次男

マリッジ・ストーリーの次男のレビュー・感想・評価

マリッジ・ストーリー(2019年製作の映画)
4.3
ノア・バームバックは、大好きな監督のひとりだけど、この人が描く結婚の物語と聞いて、正直僕はとてもびびって、観るのにずいぶんかかってしまったな。えい、と再生ボタンを押して数分、多幸感に満ち溢れ、ああ素晴らしいさすが、と。で、その感情は数分の寿命だった。

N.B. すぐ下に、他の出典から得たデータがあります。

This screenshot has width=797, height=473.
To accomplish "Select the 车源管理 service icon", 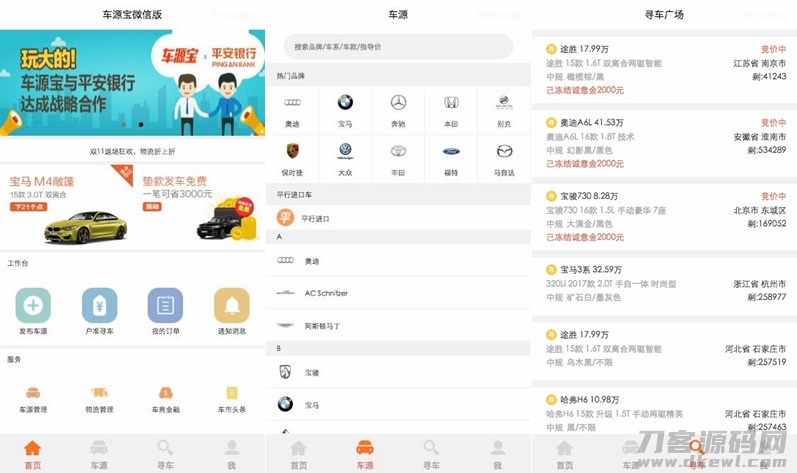I will (33, 393).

あまりにも見事すぎる導入からは、転がる球体を見るような気分だった。アンコントローラブルに進んでいくそれを眺めながら、感情が右往、左往、心はこんなに動いているのに不思議と涙は出なかったり、脊髄反射のように涙が噴出したり。さりげない一挙手一投足に感情は振り回されてーーもう映画として見事としか言いようがないなーー登場人物たちのように情緒は不安定だった。「そうする」理由と「そうできない」理由を同時に納得するし、目の前に答えはありそうで、答えなんてない気持ちにもなる。

人が人と生きる仕組みや枠組みについての、平たく言えば家族とかそういう類の、ある種の限界を知る。知性と感情を持つことの、利点と弊害。僕たちは基本設定として「つがい」を求めてしまうこと、さらには、つがいに対するシステムとルールがしっかりと整備されてること。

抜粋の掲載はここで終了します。